Calibration-compatible Listwise Distillation of Privileged Features for CTR Prediction

In machine learning systems, privileged features refer to the features that are available during offline training but inaccessible for online serving. Previous studies have recognized the importance of privileged features and explored ways to tackle online-offline discrepancies. A typical practice is privileged features distillation (PFD): train a teacher model using all features (including privileged ones) and then distill the knowledge from the teacher model using a student model (excluding the privileged features), which is then employed for online serving. In practice, the pointwise cross-entropy loss is often adopted for PFD. However, this loss is insufficient to distill the ranking ability for CTR prediction. First, it does not consider the non-i.i.d. characteristic of the data distribution, i.e., other items on the same page significantly impact the click probability of the candidate item. Second, it fails to consider the relative item order ranked by the teacher model's predictions, which is essential to distill the ranking ability. To address these issues, we first extend the pointwise-based PFD to the listwise-based PFD. We then define the calibration-compatible property of distillation loss and show that commonly used listwise losses do not satisfy this property when employed as distillation loss, thus compromising the model's calibration ability, which is another important measure for CTR prediction. To tackle this dilemma, we propose Calibration-compatible LIstwise Distillation (CLID), which employs carefully-designed listwise distillation loss to achieve better ranking ability than the pointwise-based PFD while preserving the model's calibration ability. We theoretically prove it is calibration-compatible. Extensive experiments on public datasets and a production dataset collected from the display advertising system of Alibaba further demonstrate the effectiveness of CLID.

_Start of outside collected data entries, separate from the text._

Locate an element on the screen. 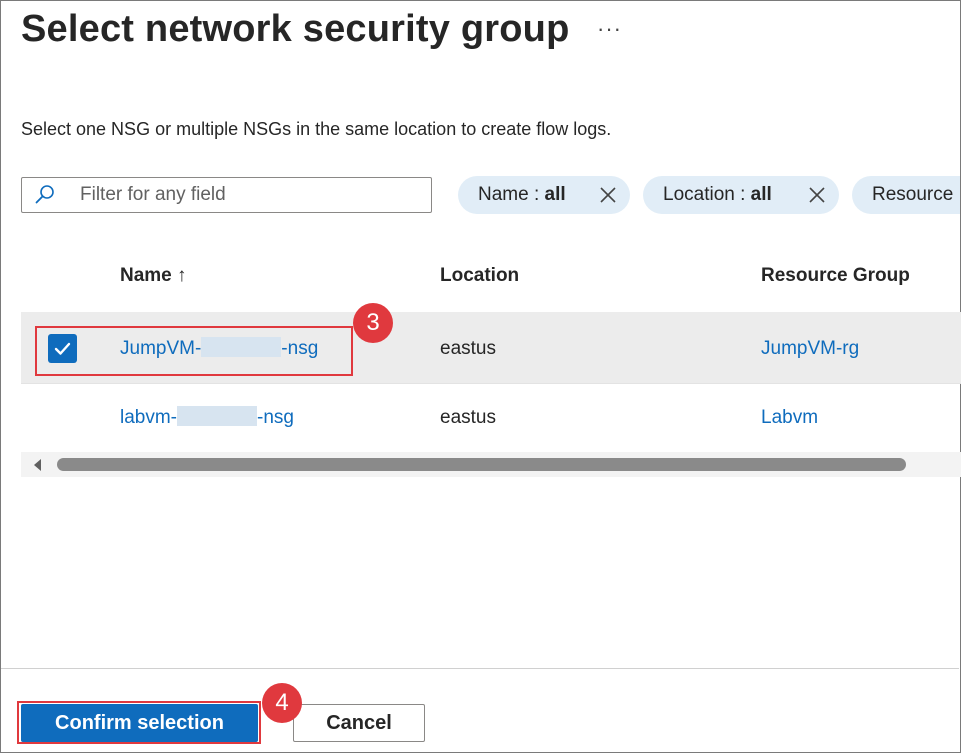 This screenshot has width=961, height=753. page-title: Select network security group is located at coordinates (296, 29).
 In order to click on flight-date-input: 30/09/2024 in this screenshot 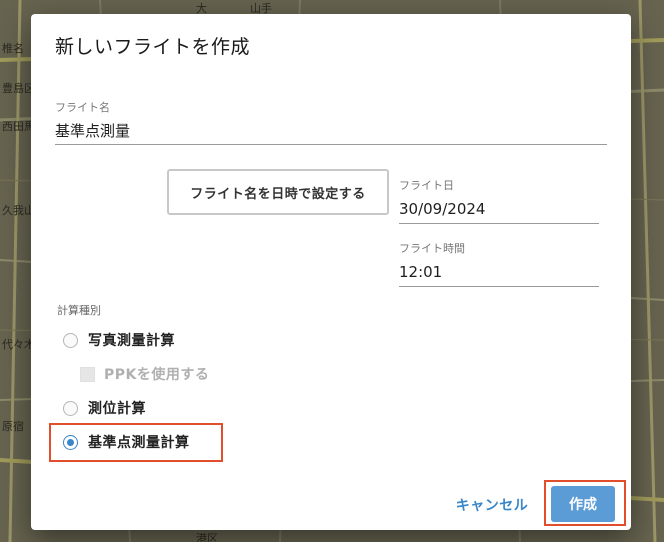, I will do `click(442, 209)`.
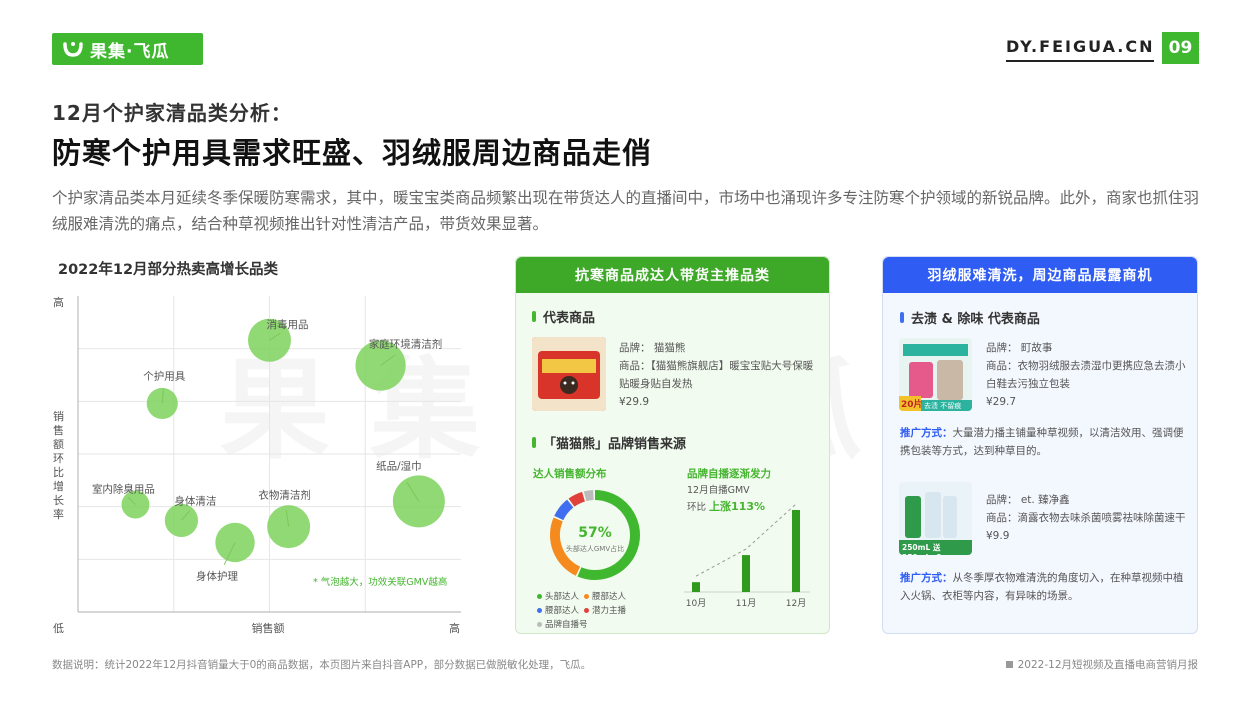  I want to click on growth-bar-chart: 10月 11月 12月, so click(747, 556).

翻译：在机器学习系统中，特权特征指离线训练时可用但在线服务中无法获取的特征。已有研究认识到特权特征的重要性并探索了解决在线-离线不一致性的方法。典型做法是特权特征蒸馏（PFD）：使用所有特征（包括特权特征）训练教师模型，再通过学生模型（不含特权特征）蒸馏教师模型的知识，最终用于在线服务。实践中通常采用逐点交叉熵损失进行PFD，但该损失不足以蒸馏CTR预测的排序能力。首先，它未考虑数据分布的非独立同分布特性（即同页面其他物品会显著影响候选物品的点击概率）；其次，它忽略了教师模型预测所定义的物品相对次序，而这对于蒸馏排序能力至关重要。针对这些问题，我们首先将基于逐点的PFD扩展为基于列式的PFD，继而定义蒸馏损失的校准兼容性属性，并证明常用列式损失作为蒸馏损失时不满足该属性，从而损害模型校准能力——这是CTR预测的另一重要指标。为解决这一困境，我们提出校准兼容列式蒸馏（CLID），采用精心设计的列式蒸馏损失，在保持模型校准能力的同时获得优于逐点PFD的排序能力。我们理论证明了其校准兼容性。在公开数据集及阿里巴巴展示广告系统生产数据集上的大量实验进一步验证了CLID的有效性。